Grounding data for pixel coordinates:
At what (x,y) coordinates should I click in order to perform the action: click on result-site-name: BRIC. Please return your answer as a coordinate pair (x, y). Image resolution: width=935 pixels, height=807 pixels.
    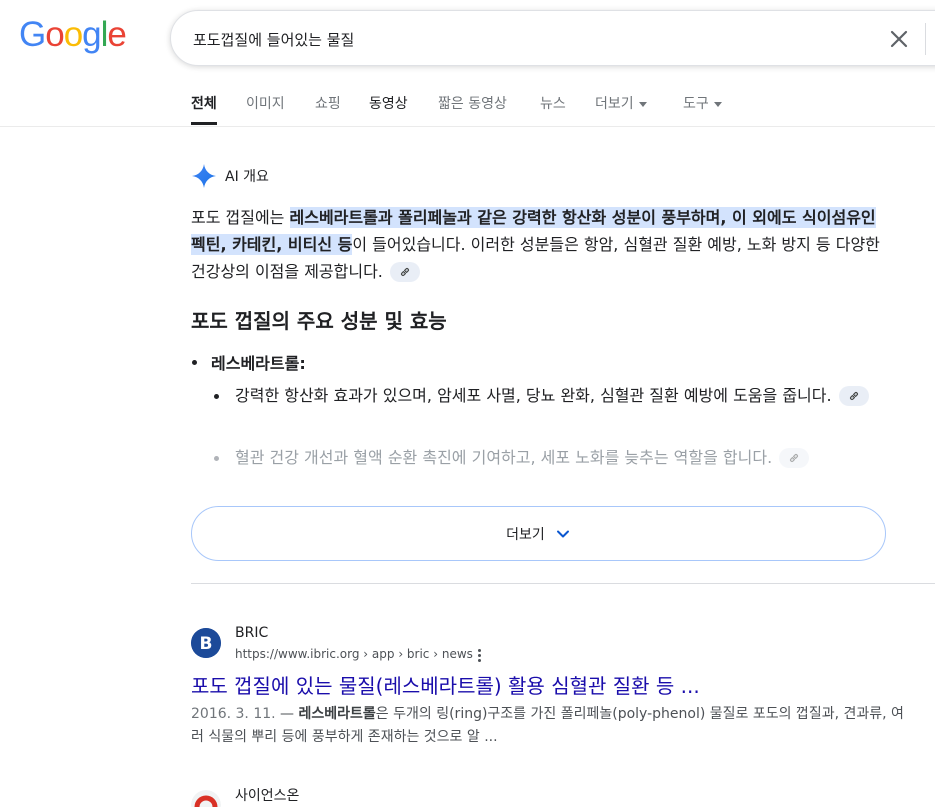
    Looking at the image, I should click on (252, 633).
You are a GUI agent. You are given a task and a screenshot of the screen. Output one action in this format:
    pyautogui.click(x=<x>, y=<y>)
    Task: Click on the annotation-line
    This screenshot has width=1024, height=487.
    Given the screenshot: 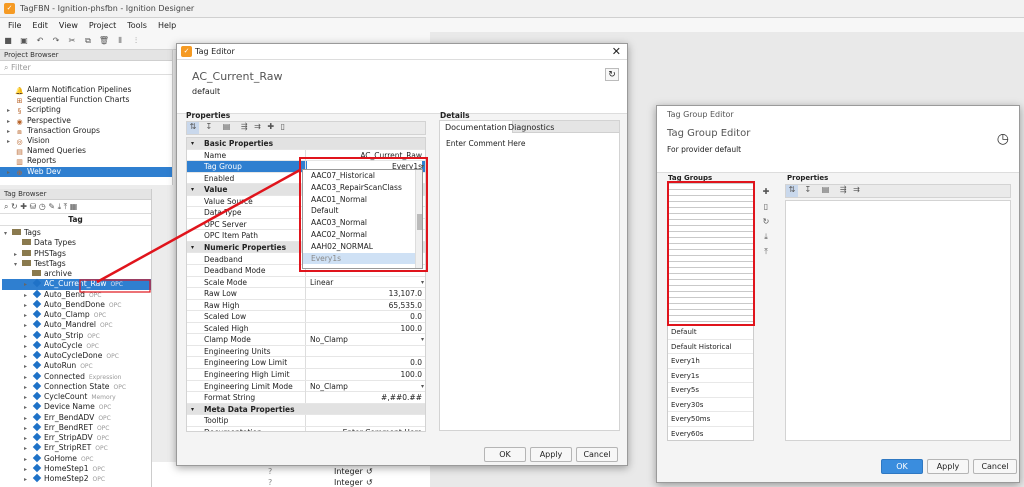 What is the action you would take?
    pyautogui.click(x=198, y=226)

# [TASK DETAILS]
Reproduce the listing word for word from its first line up to and including the line that contains "Looking at the". Leave the pictures out of your answer.

# [RESULT]
At what (x,y) coordinates should I click in order to perform the action: click on result-site-name: BRIC. Please return your answer as a coordinate pair (x, y). Image resolution: width=935 pixels, height=807 pixels.
    Looking at the image, I should click on (252, 633).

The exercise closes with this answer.